The carbon fiber composite and stainless steel hull vessel will sail on its own, following a pre-programmed route to collect and transmit oceanographic data to Saildrone headquarters via a satellite link. The data will then be made available to government and academic scientists studying the ocean. Over time, say its designers, they hope that solar-powered Surveyor could replace existing ocean research vessels that are much more expensive to operate and leave a significant carbon footprint.

“Our goal is to understand our planet,” says Richard Jenkins, founder and CEO of Saildrone, the California-based company that has spent the past 15 years designing previous versions of ships about a third the size of Surveyor. “There are many reasons why you need information on the seabed, from knowing where to place telecommunications and transoceanic cables, to safe navigation or looking for submerged seismic faults that cause tsunamis.

Another use is the construction of new energy infrastructure: Wind farm developers must know the underlying geological conditions before submerging the structures into the seabed. “There are also economic needs at the time of the transition to renewable energies. Wind farms require significant mapping to build wind turbines, ”Jenkins explains.

After completing the sea trials over the next few weeks, the surveyor’s first assignment will be to navigate from San Francisco to Hawaii. Along the way, he will map uncharted regions near a series of seamounts where fish and other marine life congregate. The trip to Hawaii will also serve as a shakedown cruise for its new set of sensors, which includes two multibeam sonars that emit multiple sound waves from a device below the ship. These sound waves are then reflected both on the ocean floor and on elements of the water column, such as bubbles or fish. As the sound waves bounce back to the ship, the multibeam echosounder receives the waves, interprets the data, and creates visualizations of all three-dimensional space below the ship. The surveyor’s multibeam sonar can reach a depth of 7,000 meters (about 23,000 feet), which would cover the depth of most of the world’s oceans. There is also a device called an Acoustic Doppler Current Profiler that can detect the speed and direction of water currents up to 1,000 meters (3,280 feet).

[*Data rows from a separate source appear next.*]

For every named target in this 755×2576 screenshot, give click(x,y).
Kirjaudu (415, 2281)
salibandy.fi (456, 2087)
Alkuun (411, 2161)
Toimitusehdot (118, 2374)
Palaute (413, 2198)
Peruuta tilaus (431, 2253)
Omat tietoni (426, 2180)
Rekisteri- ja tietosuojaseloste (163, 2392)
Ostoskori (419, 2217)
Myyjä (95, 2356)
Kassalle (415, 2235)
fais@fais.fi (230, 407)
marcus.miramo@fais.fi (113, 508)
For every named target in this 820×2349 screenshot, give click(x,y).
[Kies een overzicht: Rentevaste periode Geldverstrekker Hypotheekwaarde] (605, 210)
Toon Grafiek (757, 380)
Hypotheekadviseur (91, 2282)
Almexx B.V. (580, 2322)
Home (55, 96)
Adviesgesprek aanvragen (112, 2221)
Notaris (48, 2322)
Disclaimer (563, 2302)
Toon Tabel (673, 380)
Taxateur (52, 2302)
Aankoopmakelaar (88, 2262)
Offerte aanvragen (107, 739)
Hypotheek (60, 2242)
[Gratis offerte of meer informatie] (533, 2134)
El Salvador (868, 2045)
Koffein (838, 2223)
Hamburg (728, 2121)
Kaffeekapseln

Scientists have dived to the bottom of the sea in manned submarines for decades, ships like the newly retooled Alvin which can carry three people up to 6500 meters. While crewed vehicles allow researchers to get close to hydrothermal vents, underwater volcanoes eruption or unusual deep-water marine habitats, they can only go down for a few hours and are much more expensive to operate than a drone like Saildrone Surveyor.

Oceanographers want to understand the circulation of ocean currents to get a better idea of ​​how heat and carbon are absorbed by the atmosphere and then distributed in the ocean, Jenkins says. More than 90% of the heat trapped by carbon emissions is absorbed by the oceans, making their heat an undeniable signal that the crisis is accelerating. The researchers want to improve their estimates of the global heat and carbon balance – where heat and carbon are both stored and released – to better measure how quickly the atmosphere and ocean are changing and what effects might be. felt in the future. Saildrone Surveyor will collect current and temperature data with its onboard sensors.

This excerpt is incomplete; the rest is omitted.